*** Opening Source data ***

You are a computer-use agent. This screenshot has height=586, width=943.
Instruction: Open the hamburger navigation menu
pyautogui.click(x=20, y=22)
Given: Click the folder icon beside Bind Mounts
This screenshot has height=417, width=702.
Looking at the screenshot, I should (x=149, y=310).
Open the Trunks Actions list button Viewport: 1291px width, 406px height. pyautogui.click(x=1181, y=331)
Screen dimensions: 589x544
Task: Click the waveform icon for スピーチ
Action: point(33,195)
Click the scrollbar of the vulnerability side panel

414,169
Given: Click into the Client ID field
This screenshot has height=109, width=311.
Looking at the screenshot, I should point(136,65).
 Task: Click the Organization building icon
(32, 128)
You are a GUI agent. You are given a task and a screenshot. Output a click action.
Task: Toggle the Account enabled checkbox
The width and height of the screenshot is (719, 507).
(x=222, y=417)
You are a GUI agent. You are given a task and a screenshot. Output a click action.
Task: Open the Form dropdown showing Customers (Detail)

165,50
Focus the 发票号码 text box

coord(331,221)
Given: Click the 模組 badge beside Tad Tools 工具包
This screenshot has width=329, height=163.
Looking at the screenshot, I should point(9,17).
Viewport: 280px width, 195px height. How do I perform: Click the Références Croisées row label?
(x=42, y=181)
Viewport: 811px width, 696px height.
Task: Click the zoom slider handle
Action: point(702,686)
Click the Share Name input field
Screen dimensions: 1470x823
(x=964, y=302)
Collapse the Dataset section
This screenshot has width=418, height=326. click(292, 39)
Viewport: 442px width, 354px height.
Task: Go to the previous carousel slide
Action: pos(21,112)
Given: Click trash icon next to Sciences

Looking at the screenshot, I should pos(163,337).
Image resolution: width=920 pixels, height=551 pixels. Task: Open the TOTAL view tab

*** Closing Source data ***

— How to complete this task —
Extract the lines above from the one containing "Click the Share Name input field" to the last line, both included, exactly as written.

— Result below —
Click the Share Name input field
Screen dimensions: 1470x823
(x=964, y=302)
Collapse the Dataset section
This screenshot has width=418, height=326. click(292, 39)
Viewport: 442px width, 354px height.
Task: Go to the previous carousel slide
Action: pos(21,112)
Given: Click trash icon next to Sciences

Looking at the screenshot, I should pos(163,337).
Image resolution: width=920 pixels, height=551 pixels. Task: Open the TOTAL view tab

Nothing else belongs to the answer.